Reflections on bringing the younger sister to S.D. State

Todd Vanderwerff

Todd Vanderwerff

When I ’twas a young whipper-snapper who worked the golf beat at the ol’ Collegian, I was lucky enough to be privy to a younger sister who constantly reminded me that I went to a bad school.

Indeed, the first time she visited me, she took a perfunctory look around the campus and affected the kind of smug flippance that only high school sophomores have perfected.

“I’m not going here!” she said emphatically.

I wasn’t really paying attention, because I was a musician/actor/geek shelved on the top floor of Young Hall with a large number of freshmen football players.

I’m not saying this was a bad thing per se. I’m just saying that now I live by the railroad tracks and I have an easier time sleeping through trains than I had sleeping through the football team coming in from practice.

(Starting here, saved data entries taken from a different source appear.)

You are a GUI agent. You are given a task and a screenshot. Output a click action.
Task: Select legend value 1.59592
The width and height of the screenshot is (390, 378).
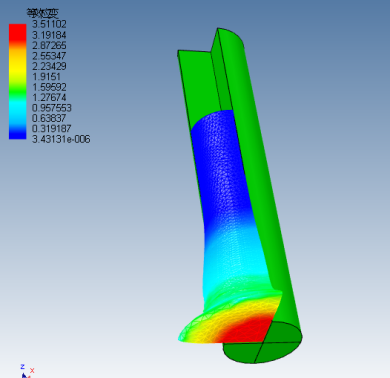point(49,87)
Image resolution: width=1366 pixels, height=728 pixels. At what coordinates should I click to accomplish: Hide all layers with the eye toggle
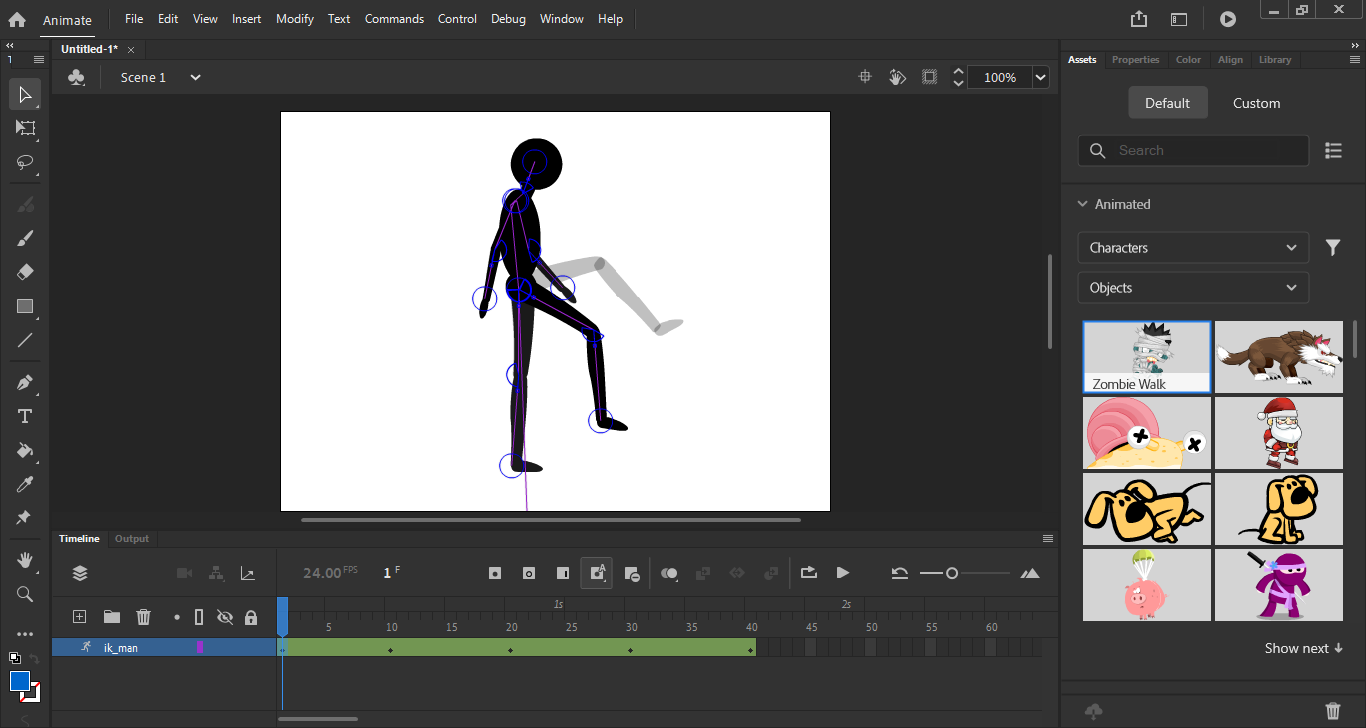coord(225,617)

Regardless, something about the mere presence of lots of shirtless football players must have caused my sister’s fragile mind to snap, for she was soon convinced SDSU was the place for her and not the University of South Dakota (official motto: Our mascot spreads mange!).

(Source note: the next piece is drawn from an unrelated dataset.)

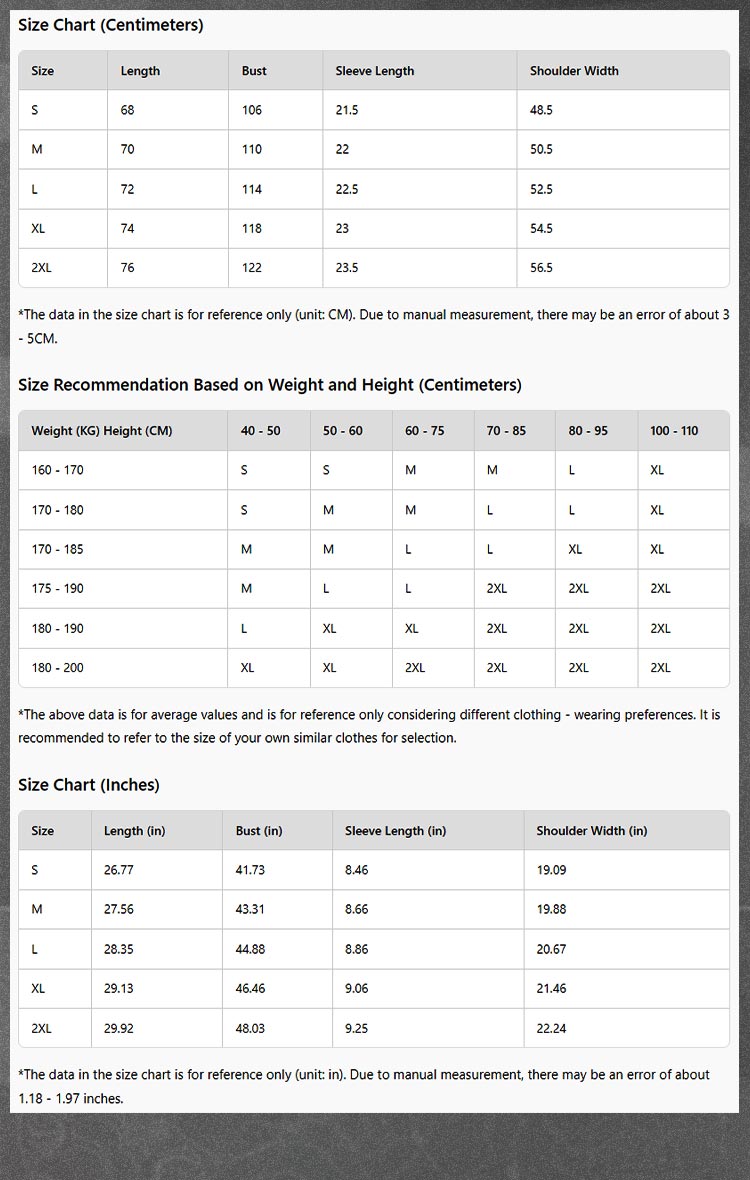This screenshot has width=750, height=1180.
Task: Click the bust value 106 cell
Action: (252, 110)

Most high school students buy one or two shirts showing off which school they are attending after graduation (though you never see shirts saying, “I’m looking forward to years of welfare!”). Most students do this as seniors. My sister had several SDSU shirts on in the womb. She made up her mind very early, as opposed to her brother’s indecisiveness.

(Sidenote: This, of course, is far from true. My sister, as I have already indicated, thought she was going to USD up until her junior year. This is not to ignore the fact that she still settled on her final choice as a junior, when you were still trying to get off your butt and change the channel. Besides, I’ve never seen a sonogram so I have no idea what she was wearing in the womb.)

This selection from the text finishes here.